*** EXTRACT PROVIDED ***
Having special needs in the classroom doesn’t mean that you lack the ability to learn; it means that you learn differently.   It’s not about how smart a child is; it’s about how he or she is smart.

For years, educators and parents believed that students with cognitive impairments and other moderate-severe disabilities were not well-served by inclusion in general education classes.  It was a natural extension of this philosophy to decide that these children also couldn’t follow the general education curriculum.    At first glance, this makes sense; it is only when one pauses to look more carefully that one sees the distortions.

thumb_button-blue_benji_park_01It’s certainly true that a child with cognitive impairments, who can’t read independently cannot read the science textbook and keep a science notebook like his or her gen ed peers.   There’s no doubt that a child who has limited verbal capacity can’t write a five-paragraph essay about the Sioux Indians, or read and understand the Mayflower Compact.

But that doesn’t mean that the kids aren’t able to learn about and demonstrate their understanding of Native American daily life or the Pilgrims’ ordeal in the New World.   You don’t have to be able to read to access text.  You don’t have to be able to write to show what you know.

This year my class had the gift of accepting a fourth grader with autism and mild cognitive impairment into our five-six combo class.  Jack (name changed to protect the fabulous and amazing) had no  choice but to learn about Ancient Greece and Rome with us.  To be sure, he couldn’t use the text book the way the others could, and he didn’t have the ability to make connections between the Greek and Roman forms of government and the current U.S. political system.
*** COLLECTED DATA ***
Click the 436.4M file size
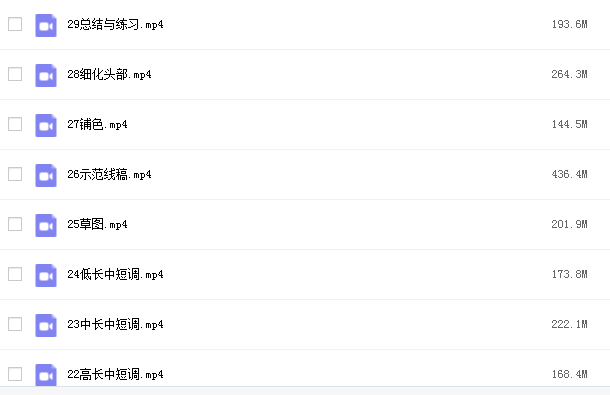This screenshot has width=610, height=395. 570,174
***
PROMPT 1 >> From the passage on classroom inclusion, copy word for word the part from "This year my" up to and including "U.S. political system.".
PROMPT 2 >> According to the passage on classroom inclusion, which ancient civilizations did Jack study with the class?
PROMPT 3 >> Continue the passage on classroom inclusion from its last sentence.

FINAL RESULT 1 >>
This year my class had the gift of accepting a fourth grader with autism and mild cognitive impairment into our five-six combo class.  Jack (name changed to protect the fabulous and amazing) had no  choice but to learn about Ancient Greece and Rome with us.  To be sure, he couldn’t use the text book the way the others could, and he didn’t have the ability to make connections between the Greek and Roman forms of government and the current U.S. political system.

FINAL RESULT 2 >> Ancient Greece and Rome.

FINAL RESULT 3 >>
  • But he could, and did, read fables and do a report on them.  He could, and did, handle the tallying of votes as we explored democracy.
  • He could, and did, learn all about the different Greek gods and goddesses and served as the go-to expert when we played Jeopardy!
  • He could, and did,  learn 25 vocabulary words related to the units of study.
  • He could, and did, create a power point presentation about Harry Potter (ok, not related to social studies or science, but still!)

call_on_meThere’s an ongoing debate, albeit a quiet one, about whether someone like Jack really would be better off learning about Ancient History when he might be, instead, learning independent living skills and the kind of reading and writing he will have to do as an adult.   I confess that I don’t know.  What I do know is that I have never been able to determine what a child’s capacity actually is, and thus have not been privy to knowing what he or she will be able to do as an adult.    Jack came to me unable to do anything independently and very averse to trying difficult things.  By the end of the year, he was actively engaged with other kids in the class, participating in all of our lessons, and doing things nobody had thought he could.

All it took, besides my amazing aide Tamara, was a little planning time.  OK, a lot of planning time.

And there’s the rub: preparing materials and activities for kids with moderate-severe disabilities to access the gen ed curriculum is extremely time-consuming.   As far as I know, there aren’t pre-built units available on the market to use; you must be creative and innovative.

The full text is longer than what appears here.